┌──

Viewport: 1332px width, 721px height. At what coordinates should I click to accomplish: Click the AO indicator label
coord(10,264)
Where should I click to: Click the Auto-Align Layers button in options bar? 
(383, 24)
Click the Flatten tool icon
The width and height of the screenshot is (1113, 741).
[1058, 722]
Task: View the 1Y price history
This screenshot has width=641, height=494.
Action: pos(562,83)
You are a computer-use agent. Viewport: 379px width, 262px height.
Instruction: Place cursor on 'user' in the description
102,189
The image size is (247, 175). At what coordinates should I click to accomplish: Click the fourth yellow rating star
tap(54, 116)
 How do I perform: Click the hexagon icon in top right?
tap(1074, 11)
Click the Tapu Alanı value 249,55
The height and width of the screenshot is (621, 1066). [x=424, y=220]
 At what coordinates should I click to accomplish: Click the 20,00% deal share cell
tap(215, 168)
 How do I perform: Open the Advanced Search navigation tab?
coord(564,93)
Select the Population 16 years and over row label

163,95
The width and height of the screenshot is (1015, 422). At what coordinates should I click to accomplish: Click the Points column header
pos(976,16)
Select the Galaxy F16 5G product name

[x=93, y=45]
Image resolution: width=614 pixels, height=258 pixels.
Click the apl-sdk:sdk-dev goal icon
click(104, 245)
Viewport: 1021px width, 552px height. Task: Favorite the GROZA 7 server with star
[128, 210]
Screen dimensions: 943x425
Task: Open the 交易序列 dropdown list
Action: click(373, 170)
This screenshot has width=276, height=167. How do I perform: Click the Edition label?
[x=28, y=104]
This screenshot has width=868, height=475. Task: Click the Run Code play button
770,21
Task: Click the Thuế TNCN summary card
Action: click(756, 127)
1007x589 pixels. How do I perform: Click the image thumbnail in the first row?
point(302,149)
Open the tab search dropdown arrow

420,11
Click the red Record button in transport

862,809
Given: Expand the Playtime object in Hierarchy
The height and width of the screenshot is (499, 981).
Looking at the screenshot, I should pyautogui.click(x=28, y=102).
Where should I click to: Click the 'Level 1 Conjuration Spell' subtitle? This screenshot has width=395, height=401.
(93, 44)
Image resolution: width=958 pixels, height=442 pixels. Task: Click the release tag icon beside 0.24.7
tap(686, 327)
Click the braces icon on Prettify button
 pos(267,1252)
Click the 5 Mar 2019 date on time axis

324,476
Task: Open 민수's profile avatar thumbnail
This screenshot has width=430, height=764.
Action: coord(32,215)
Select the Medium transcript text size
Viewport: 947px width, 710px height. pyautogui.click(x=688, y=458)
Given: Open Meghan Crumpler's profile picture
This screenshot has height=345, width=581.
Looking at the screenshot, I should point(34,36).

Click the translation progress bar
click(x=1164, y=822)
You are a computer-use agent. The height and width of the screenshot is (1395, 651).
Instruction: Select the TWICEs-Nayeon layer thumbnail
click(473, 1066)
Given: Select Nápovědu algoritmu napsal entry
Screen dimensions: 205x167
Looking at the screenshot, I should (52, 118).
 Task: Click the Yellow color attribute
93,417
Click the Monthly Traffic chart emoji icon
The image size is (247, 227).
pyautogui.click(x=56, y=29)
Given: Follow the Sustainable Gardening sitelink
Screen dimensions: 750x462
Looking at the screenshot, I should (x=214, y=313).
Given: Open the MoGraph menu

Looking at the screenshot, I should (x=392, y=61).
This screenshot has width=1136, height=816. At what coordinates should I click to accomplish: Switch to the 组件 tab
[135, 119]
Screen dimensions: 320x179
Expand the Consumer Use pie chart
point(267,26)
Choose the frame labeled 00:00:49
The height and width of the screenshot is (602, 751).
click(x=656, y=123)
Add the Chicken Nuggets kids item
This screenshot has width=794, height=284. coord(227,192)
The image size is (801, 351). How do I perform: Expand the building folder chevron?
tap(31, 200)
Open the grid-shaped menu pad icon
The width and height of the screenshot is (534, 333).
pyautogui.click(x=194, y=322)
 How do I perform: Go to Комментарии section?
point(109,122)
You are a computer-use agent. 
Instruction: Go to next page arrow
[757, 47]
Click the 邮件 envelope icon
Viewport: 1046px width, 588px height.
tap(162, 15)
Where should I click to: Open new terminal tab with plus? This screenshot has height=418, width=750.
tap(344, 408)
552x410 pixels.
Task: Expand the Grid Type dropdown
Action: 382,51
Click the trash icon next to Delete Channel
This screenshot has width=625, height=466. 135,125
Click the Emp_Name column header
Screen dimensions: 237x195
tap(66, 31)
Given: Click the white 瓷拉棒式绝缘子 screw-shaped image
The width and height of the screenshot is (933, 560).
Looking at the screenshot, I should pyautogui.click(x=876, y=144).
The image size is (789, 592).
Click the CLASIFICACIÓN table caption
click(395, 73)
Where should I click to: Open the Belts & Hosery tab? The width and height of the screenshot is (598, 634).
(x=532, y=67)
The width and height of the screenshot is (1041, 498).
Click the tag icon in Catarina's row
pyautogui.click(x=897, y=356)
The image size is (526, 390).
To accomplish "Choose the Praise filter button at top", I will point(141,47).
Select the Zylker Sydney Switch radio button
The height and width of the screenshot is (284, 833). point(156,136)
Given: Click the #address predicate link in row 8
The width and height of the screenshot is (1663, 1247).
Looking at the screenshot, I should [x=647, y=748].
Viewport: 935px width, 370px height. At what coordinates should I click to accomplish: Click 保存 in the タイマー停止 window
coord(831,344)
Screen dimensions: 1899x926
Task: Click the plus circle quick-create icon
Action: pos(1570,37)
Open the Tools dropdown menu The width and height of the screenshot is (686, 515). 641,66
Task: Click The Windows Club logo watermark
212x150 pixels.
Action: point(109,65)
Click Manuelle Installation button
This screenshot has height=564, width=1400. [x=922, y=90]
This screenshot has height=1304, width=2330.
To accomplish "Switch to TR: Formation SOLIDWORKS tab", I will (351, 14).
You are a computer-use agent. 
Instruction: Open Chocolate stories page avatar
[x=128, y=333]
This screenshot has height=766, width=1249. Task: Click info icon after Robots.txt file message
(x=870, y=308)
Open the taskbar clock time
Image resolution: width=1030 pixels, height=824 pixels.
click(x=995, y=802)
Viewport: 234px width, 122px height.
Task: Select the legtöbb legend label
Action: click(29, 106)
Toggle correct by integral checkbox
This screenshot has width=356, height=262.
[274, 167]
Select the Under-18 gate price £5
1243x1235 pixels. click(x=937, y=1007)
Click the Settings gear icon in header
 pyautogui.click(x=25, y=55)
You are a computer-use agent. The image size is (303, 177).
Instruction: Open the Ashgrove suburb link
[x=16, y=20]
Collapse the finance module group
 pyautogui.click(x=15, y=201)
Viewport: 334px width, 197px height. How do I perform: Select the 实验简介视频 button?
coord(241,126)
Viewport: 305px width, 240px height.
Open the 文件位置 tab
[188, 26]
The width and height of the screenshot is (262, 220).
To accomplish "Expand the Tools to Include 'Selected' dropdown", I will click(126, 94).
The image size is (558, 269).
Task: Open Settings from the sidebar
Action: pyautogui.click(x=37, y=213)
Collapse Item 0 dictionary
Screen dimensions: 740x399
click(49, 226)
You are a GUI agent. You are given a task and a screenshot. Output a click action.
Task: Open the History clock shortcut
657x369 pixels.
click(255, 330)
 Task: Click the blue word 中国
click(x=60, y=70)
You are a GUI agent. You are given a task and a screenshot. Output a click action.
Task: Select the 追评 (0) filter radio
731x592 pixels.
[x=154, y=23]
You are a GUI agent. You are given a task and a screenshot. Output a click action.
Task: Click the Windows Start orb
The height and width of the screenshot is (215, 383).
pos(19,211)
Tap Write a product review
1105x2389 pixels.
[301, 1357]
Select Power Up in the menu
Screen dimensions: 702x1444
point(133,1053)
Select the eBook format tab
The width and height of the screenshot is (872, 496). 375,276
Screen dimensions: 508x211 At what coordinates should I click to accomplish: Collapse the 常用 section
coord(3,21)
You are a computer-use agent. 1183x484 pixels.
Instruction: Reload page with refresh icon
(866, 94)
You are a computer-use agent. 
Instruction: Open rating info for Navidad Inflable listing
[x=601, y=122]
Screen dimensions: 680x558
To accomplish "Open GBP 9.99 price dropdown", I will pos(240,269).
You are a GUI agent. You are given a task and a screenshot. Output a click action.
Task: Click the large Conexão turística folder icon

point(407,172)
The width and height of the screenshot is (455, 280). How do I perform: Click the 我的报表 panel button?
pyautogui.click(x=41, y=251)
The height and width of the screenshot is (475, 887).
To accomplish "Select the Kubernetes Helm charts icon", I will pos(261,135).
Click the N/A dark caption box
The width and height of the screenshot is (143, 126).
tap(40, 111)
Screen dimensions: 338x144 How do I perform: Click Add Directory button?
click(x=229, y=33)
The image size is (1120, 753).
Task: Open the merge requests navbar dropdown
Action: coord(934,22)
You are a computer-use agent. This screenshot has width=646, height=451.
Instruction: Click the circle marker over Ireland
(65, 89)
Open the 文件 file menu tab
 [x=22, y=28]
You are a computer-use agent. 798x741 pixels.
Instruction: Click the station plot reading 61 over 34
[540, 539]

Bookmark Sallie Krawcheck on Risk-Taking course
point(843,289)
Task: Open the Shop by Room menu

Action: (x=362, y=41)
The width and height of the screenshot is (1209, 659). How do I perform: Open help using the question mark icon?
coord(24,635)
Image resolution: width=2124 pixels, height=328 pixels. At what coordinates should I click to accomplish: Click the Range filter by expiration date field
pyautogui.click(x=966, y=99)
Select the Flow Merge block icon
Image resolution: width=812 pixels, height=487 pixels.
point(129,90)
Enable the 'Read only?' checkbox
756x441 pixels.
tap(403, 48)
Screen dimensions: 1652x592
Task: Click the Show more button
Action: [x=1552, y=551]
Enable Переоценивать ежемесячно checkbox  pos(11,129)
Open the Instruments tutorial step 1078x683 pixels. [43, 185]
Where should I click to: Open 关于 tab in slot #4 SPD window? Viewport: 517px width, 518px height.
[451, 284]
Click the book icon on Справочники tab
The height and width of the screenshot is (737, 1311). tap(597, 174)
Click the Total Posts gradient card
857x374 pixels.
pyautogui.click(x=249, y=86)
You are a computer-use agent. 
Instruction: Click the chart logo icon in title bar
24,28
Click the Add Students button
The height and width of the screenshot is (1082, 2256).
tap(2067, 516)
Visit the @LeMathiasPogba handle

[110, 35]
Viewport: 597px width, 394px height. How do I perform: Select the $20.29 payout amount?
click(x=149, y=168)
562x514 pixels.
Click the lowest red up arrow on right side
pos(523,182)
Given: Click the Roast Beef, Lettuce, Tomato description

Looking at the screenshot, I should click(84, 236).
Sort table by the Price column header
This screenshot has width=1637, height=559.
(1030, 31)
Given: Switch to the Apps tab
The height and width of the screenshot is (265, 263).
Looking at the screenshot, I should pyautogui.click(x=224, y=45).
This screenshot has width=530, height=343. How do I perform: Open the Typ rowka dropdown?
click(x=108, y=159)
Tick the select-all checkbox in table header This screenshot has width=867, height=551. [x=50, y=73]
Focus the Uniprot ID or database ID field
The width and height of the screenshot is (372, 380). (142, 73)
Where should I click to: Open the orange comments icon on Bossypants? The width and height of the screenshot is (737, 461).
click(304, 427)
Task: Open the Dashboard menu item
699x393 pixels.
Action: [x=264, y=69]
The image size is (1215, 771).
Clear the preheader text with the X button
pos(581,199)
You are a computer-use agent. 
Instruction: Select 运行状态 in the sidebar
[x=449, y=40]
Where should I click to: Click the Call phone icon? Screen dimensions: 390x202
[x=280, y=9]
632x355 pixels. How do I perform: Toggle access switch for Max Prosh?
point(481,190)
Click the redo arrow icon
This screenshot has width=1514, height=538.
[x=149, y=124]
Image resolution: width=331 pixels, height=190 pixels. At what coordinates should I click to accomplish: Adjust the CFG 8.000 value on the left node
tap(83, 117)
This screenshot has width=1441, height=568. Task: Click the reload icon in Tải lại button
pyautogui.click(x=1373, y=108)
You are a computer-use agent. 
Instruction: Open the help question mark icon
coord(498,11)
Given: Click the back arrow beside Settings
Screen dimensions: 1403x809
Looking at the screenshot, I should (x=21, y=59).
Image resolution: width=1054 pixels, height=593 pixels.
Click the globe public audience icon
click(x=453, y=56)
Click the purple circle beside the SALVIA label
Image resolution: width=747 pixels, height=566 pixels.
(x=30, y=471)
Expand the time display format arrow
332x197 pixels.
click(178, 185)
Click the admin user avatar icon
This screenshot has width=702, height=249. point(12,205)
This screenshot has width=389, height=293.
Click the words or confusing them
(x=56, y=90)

└──

§ **Given instruction**
Copy out every line word for word, from the line containing "You are a computer-use agent. Viewport: 379px" down to the line containing "tap(215, 168)", including both of those lines.

§ **Full answer**
You are a computer-use agent. Viewport: 379px width, 262px height.
Instruction: Place cursor on 'user' in the description
102,189
The image size is (247, 175). At what coordinates should I click to accomplish: Click the fourth yellow rating star
tap(54, 116)
 How do I perform: Click the hexagon icon in top right?
tap(1074, 11)
Click the Tapu Alanı value 249,55
The height and width of the screenshot is (621, 1066). [x=424, y=220]
 At what coordinates should I click to accomplish: Click the 20,00% deal share cell
tap(215, 168)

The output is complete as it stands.